Innovative Method for Measuring Exposure to HAP

IMG_1397Since our founding, Project Gaia has worked hard to clean up household air. The smoke from biomass stoves is responsible for four million deaths each year, 500,000 of which are from childhood pneumonia alone. Pediatrician Dr. Stuart Warren was part of our early efforts to document Household Air Pollution (HAP) in the Jijiga refugee camps and continues to work today towards developing better methods to study HAP exposure.

Recently, Dr. Warren and his college Dr. Alawia Suliman of the Milton S. Hershey Penn State Children’s Hospital carried out an HAP study in Port Sudan, Sudan. The goal of this research was to determine whether the Masimo Rad 57 CO-oximeter could provide significant readings of carbon monoxide levels for women who cook with biomass fuels in poorly ventilated dwellings.

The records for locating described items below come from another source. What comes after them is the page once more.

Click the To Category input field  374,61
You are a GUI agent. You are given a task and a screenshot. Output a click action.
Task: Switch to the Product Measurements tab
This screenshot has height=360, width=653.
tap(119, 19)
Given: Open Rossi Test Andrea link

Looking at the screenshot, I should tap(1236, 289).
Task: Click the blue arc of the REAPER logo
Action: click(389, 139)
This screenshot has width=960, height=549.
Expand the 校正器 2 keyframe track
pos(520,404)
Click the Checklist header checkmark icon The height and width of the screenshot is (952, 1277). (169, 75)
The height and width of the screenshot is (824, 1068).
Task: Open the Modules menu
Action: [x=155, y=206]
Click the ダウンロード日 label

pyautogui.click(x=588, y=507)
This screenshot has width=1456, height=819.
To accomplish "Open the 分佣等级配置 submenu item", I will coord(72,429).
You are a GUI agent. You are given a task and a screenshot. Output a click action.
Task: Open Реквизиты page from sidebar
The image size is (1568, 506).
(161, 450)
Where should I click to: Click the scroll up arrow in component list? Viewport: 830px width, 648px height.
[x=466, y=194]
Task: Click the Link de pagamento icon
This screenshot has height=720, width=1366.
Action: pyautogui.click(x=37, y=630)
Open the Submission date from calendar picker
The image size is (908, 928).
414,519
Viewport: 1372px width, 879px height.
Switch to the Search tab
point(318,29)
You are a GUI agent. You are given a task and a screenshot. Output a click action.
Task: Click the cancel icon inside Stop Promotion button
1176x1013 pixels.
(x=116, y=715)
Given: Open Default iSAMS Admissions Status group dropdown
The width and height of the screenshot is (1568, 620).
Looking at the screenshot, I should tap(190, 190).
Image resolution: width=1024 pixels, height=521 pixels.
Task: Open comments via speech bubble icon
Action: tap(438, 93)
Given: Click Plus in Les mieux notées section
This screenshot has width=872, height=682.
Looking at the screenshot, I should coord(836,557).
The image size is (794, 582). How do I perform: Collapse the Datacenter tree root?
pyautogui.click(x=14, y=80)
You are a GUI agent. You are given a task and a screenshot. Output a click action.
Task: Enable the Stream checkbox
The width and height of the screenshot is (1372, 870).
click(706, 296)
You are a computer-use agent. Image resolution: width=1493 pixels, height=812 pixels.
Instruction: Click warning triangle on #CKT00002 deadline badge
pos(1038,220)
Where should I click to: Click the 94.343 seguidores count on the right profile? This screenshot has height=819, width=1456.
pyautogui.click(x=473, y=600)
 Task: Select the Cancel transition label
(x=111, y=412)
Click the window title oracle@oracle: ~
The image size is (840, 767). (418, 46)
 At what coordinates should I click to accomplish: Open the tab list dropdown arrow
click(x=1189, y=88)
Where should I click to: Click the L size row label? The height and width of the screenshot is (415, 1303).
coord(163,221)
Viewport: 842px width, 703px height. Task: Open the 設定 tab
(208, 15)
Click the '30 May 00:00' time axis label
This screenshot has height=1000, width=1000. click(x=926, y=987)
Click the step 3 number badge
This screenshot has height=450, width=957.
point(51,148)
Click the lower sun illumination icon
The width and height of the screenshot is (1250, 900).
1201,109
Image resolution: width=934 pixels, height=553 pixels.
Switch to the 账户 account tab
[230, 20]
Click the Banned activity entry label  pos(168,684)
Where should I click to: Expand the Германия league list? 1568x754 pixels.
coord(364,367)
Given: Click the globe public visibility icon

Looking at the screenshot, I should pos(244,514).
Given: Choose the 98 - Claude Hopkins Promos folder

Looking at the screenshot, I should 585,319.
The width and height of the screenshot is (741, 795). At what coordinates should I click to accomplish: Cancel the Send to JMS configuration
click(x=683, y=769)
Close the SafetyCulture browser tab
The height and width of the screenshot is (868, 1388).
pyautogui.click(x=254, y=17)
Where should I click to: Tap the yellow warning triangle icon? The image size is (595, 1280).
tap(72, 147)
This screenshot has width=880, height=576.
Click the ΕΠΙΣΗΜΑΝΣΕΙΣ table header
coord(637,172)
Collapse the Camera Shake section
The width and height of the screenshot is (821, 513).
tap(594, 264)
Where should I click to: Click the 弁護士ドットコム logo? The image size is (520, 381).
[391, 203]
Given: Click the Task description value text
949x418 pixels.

The CO-oximeter is a simple instrument with a sensor that slips on a finger and measures oxygen and carbon monoxide levels. Prior to this study, HAP exposure has been measured by instruments in dwellings or on women’s clothing that measure the toxic products of biomass fuel combustion including carbon monoxide, sulfur dioxide and particulate matter. This method of measuring exposure is often cumbersome, does not permit study of large numbers of subjects, and ultimately does not provide any biomarker data (CO levels in blood) which could explain the health related effects of HAP exposure.IMG_1398

The study enrolled more than 300 women who cooked with biomass fuels or LPG. Preliminary analysis of the data suggests that carbon monoxide levels demonstrate the amount of HAP exposure experienced by the study subjects. The carbon monoxide levels of women in the biomass fuel group were approximately twice that of the women who cook with gas. The women who cooked with biomass fuels and had higher CO levels reported low birthweight infants, miscarriages, and treatment for lung infections more frequently than women who cooked with gas.

Dr. Warren and Dr. Suliman believe, when the data is fully analyzed, the biomarker data will support the study of larger populations using the CO-oximeter and replace the current modes of measuring exposure.